→ **Stored data entries**:

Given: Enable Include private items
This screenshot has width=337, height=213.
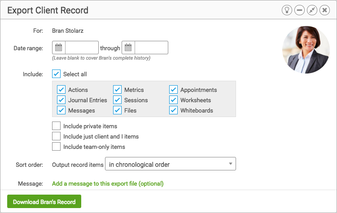Looking at the screenshot, I should pyautogui.click(x=56, y=126).
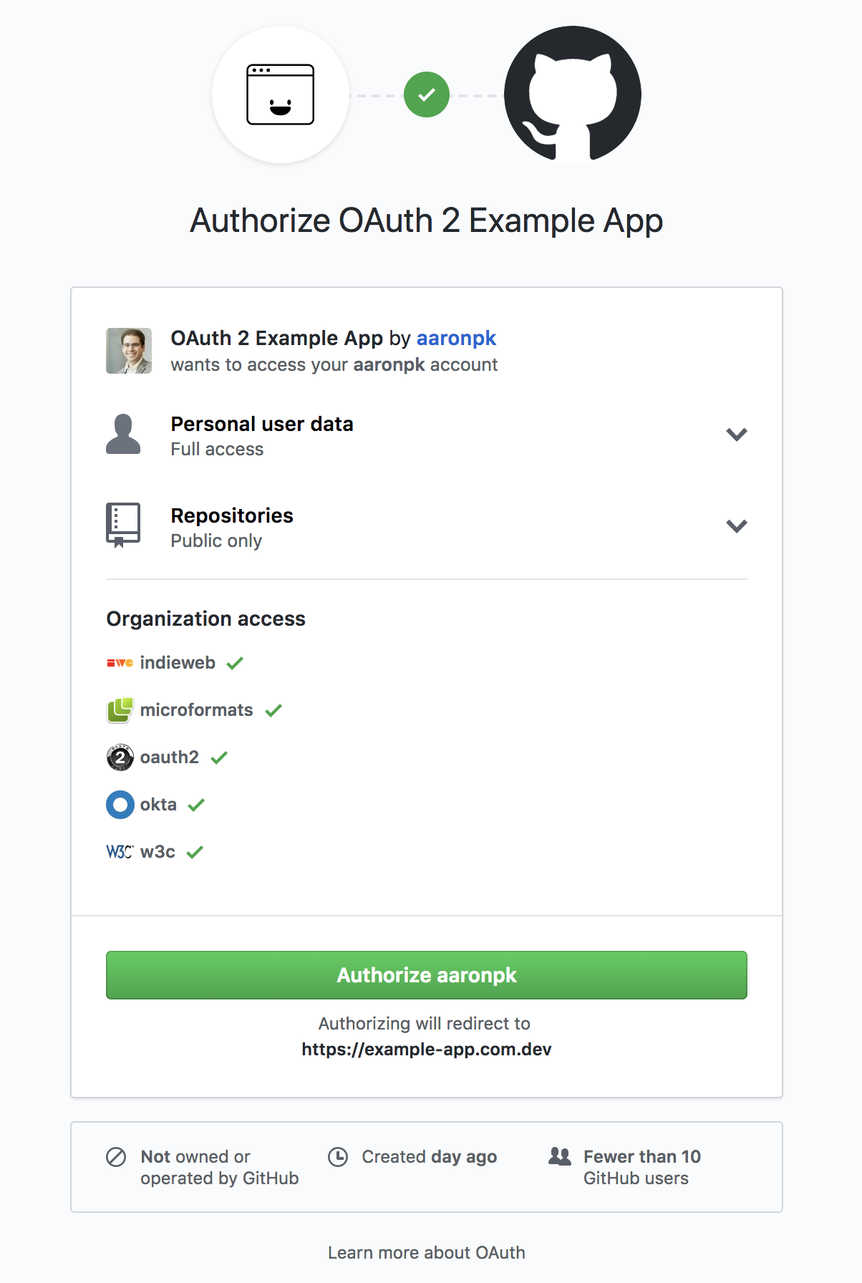Select the Personal user data person icon
Image resolution: width=862 pixels, height=1283 pixels.
(x=123, y=434)
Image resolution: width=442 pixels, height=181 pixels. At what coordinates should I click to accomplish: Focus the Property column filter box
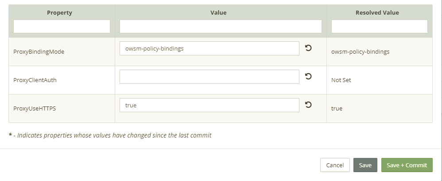[62, 26]
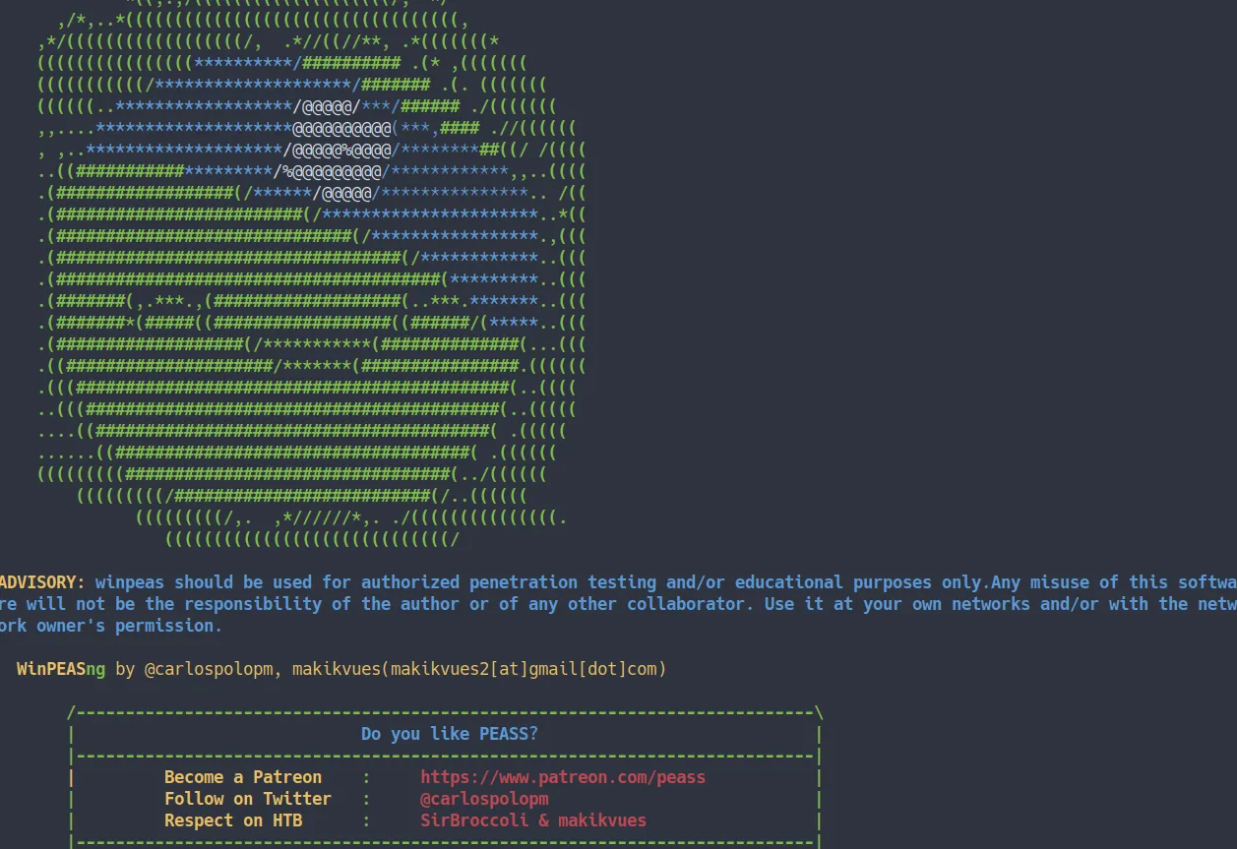Click the word "winpeas" in the advisory
The width and height of the screenshot is (1237, 849).
pos(130,582)
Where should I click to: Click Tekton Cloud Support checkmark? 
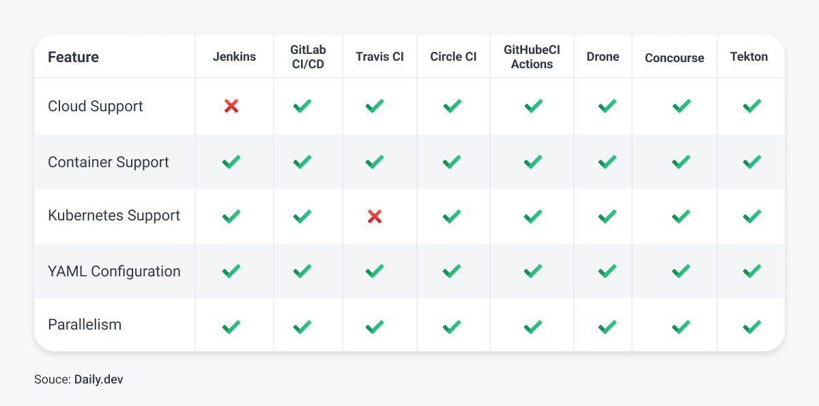751,106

→ **EXERCISE**: All of the data is to be returned exactly, with no pictures included.

→ **WRITTEN SOLUTION**:
Given: Enable Include private items
This screenshot has width=337, height=213.
Looking at the screenshot, I should pyautogui.click(x=56, y=126).
Select the Personal user data person icon
Image resolution: width=862 pixels, height=1283 pixels.
(x=123, y=434)
Image resolution: width=442 pixels, height=181 pixels. At what coordinates should I click to accomplish: Focus the Property column filter box
[62, 26]
Click the word "winpeas" in the advisory
The width and height of the screenshot is (1237, 849).
pos(130,582)
Where should I click to: Click Tekton Cloud Support checkmark? 
751,106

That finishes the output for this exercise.